On the state level, the Massachusetts Attorney General's office has increasingly been using its own administrative subpoena powers - called civil investigative demands (CIDs) - in state matters that have not percolated to the grand jury level.
Whether issued administratively or through a grand jury, subpoenas can compel the production of far more than medical charts.
At a minimum, they often include billing and payment ledgers, payroll accounts, bank records, appointment books and vendor files. Such subpoenas are usually directed to a "keeper of records" who is also required to provide testimony to authenticate the records.
Subpoenas almost always signal a well-developed and targeted investigation, and the only sensible response is to immediately contact counsel (who will likely be able to negotiate some relief, if only in time and volume).

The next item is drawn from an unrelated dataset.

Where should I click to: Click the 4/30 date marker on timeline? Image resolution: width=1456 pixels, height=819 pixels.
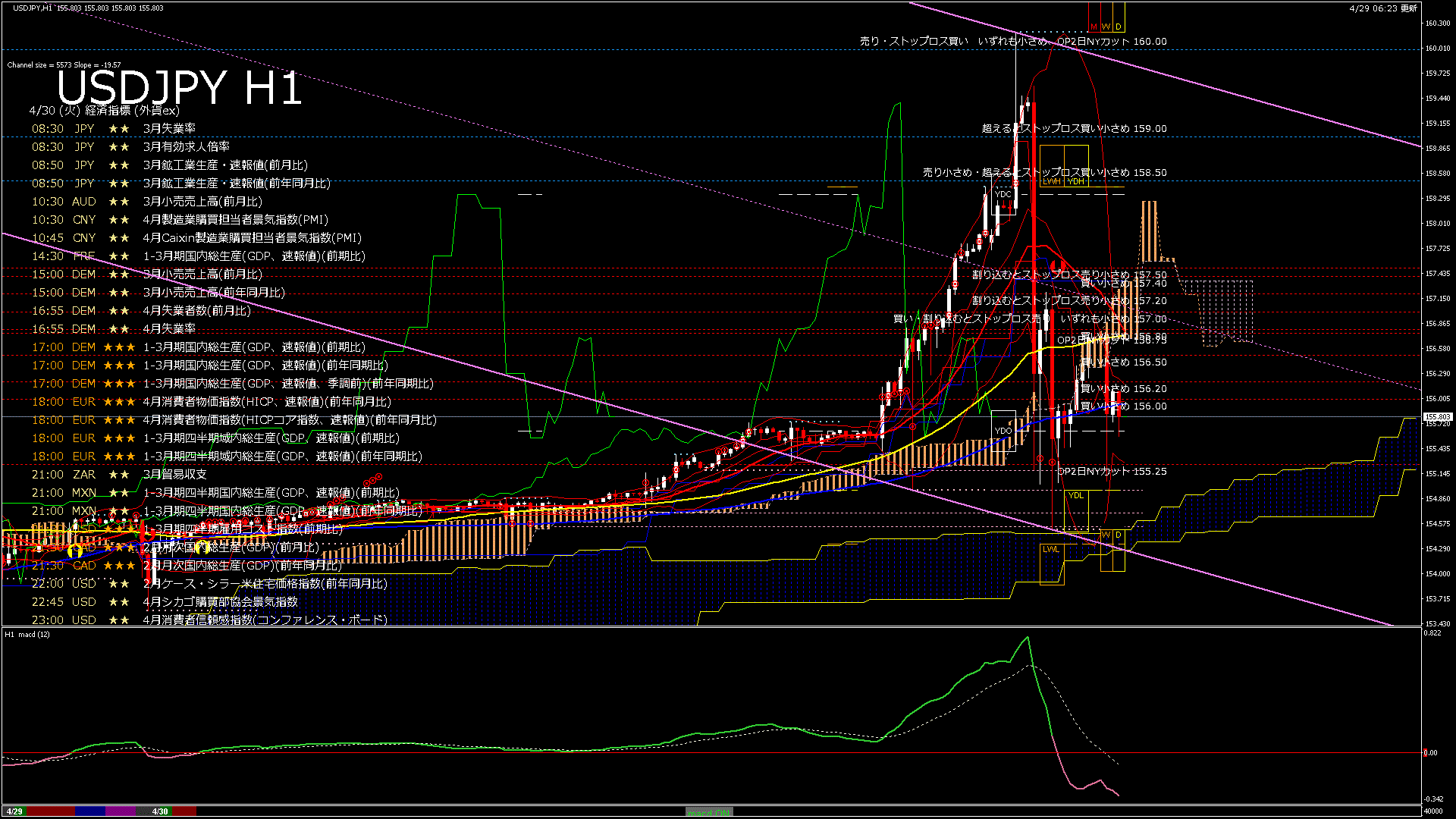[x=160, y=811]
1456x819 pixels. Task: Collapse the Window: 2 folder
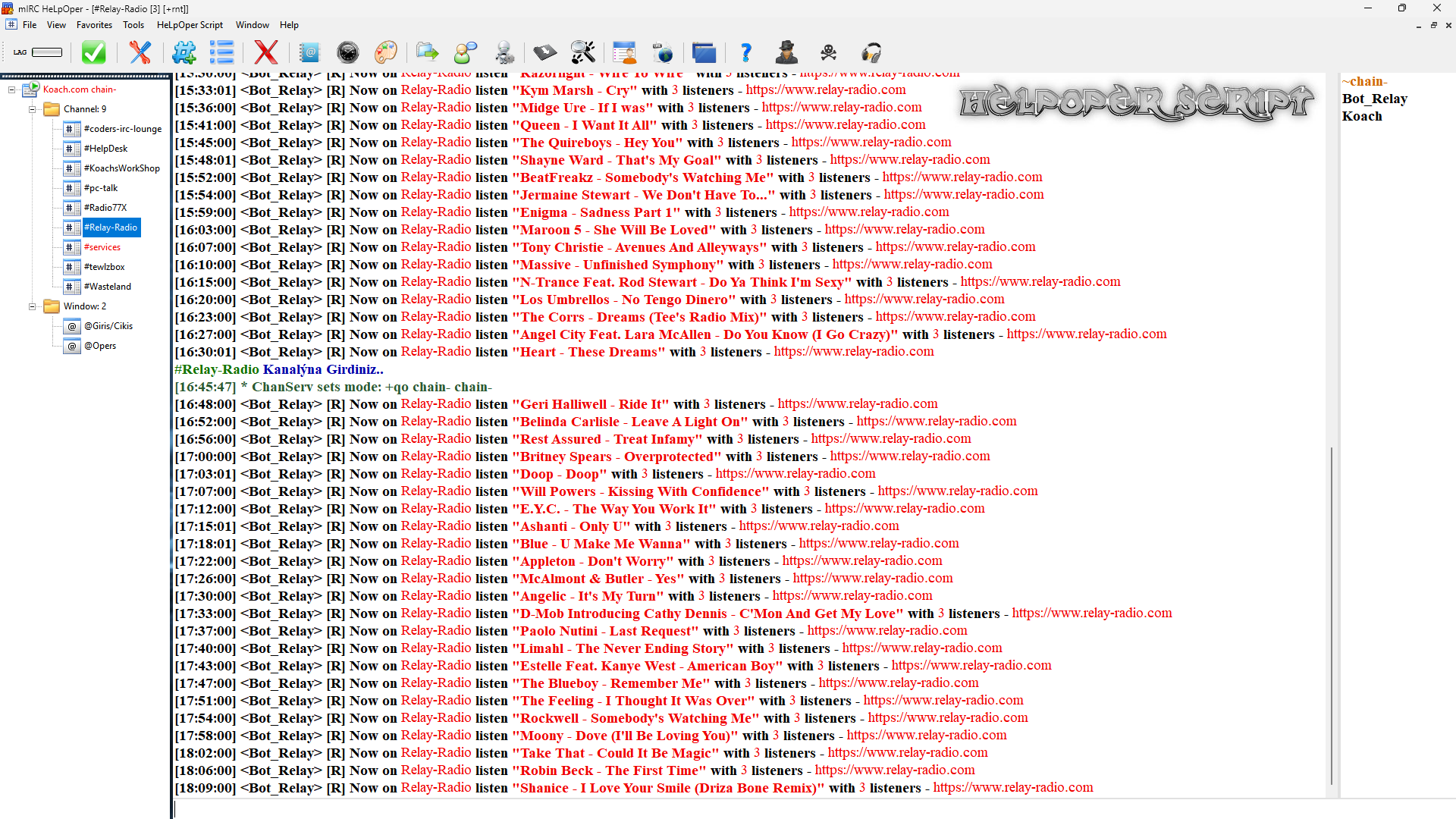pyautogui.click(x=32, y=306)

If there's one thing a provider should not do upon receiving a subpoena, it is to call the investigator or prosecutor whose name and number is often on the cover sheet before consulting an attorney.
Search warrants
The most serious and intrusive investigative contact the government can initiate is a search warrant.
Search warrants must be approved by a judge, based on a sworn affidavit by law enforcement personnel detailing why they believe it is likely that a crime has been committed and that evidence of that crime will be found in the location to be searched.
In health care fraud and abuse investigations, a search warrant usually suggests the presence of an informant or qui tam relator with recent and fairly intimate knowledge of the office.
Such a warrant also suggests that the government has alleged exigent circumstances; e.g., that if the records were simply subpoenaed they would be altered or destroyed by the provider beforehand.
If law enforcement officers show up with a search warrant, counsel must be contacted immediately. Make no attempt to interfere with the search but, at least until counsel arrives, be watchful.
Warrants do contain limits, including: The precise physical area to be searched, the materials that the agents are authorized to seize; the time frame, including the number of days after the issuance in which it must be executed, and the time of day (usually, between 6 a.m. and 10 p.m.) during which it must be served.
That is not to suggest that a provider engage in any substantive communication with the agents executing the search. Warrants do not compel answers to any questions, and no information should be volunteered.
Also, search warrants do not authorize government agents to detain anyone, and employees are therefore free to leave. But, while search warrants do not authorize interviews, neither do they prevent them.
In other words, employees can agree to be interviewed, and under no circumstances should they be instructed not to be. Instead, it is best left to counsel to provide the employees with information about their rights.
In the meanwhile, the provider should do no more than keep track of who was interviewed and, if possible, what was said. At the conclusion of the search, the agents are required to leave an inventory of every item seized.
One final word
Of course, not every fraud and abuse audit investigation or prosecution results in a penalty, sanction or conviction.
But they all do produce a fairly high level of anxiety and frequently a need to overcome an ill-conceived first step by the provider.
All too often that initial contact is mishandled because, other than thinking it can't happen to me, the provider had never thought about what to do if it did happen.
You should think about it because, to paraphrase Hyman Roth, this is the business you've chosen.
Paul Cirel is a partner at Dwyer & Collora in Boston. He focuses his practice on the representation of health care professionals including individual physicians, corporate providers and group practices.